Copy the material below from its beginning through the line containing "click(x=15, y=81)", requests included, and raise every coordinate in the answers by 68. Leave the pictures out of your answer.
──────── RECORDS FOR THIS TASK
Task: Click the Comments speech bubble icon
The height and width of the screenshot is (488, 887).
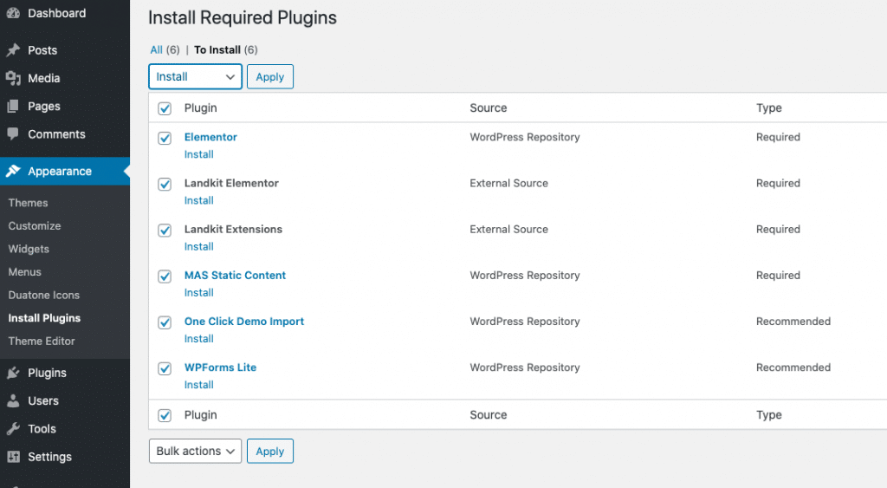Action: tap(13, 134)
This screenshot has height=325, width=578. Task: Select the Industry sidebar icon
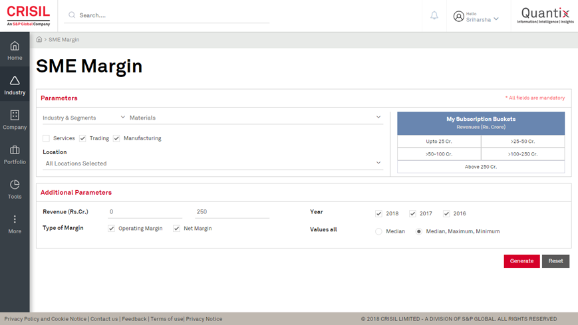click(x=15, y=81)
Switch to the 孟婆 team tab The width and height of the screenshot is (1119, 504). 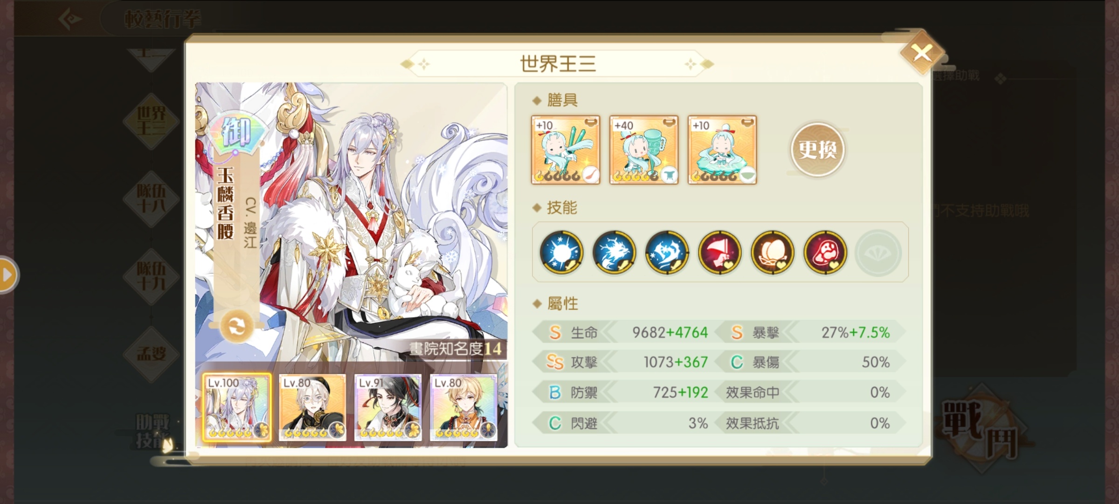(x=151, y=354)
────────────────
_TASK RESPONSE_.
Task: Click the Comments speech bubble icon
The height and width of the screenshot is (488, 887).
Action: tap(81, 202)
This screenshot has height=325, width=578. Task: Select the Industry sidebar icon
click(x=83, y=149)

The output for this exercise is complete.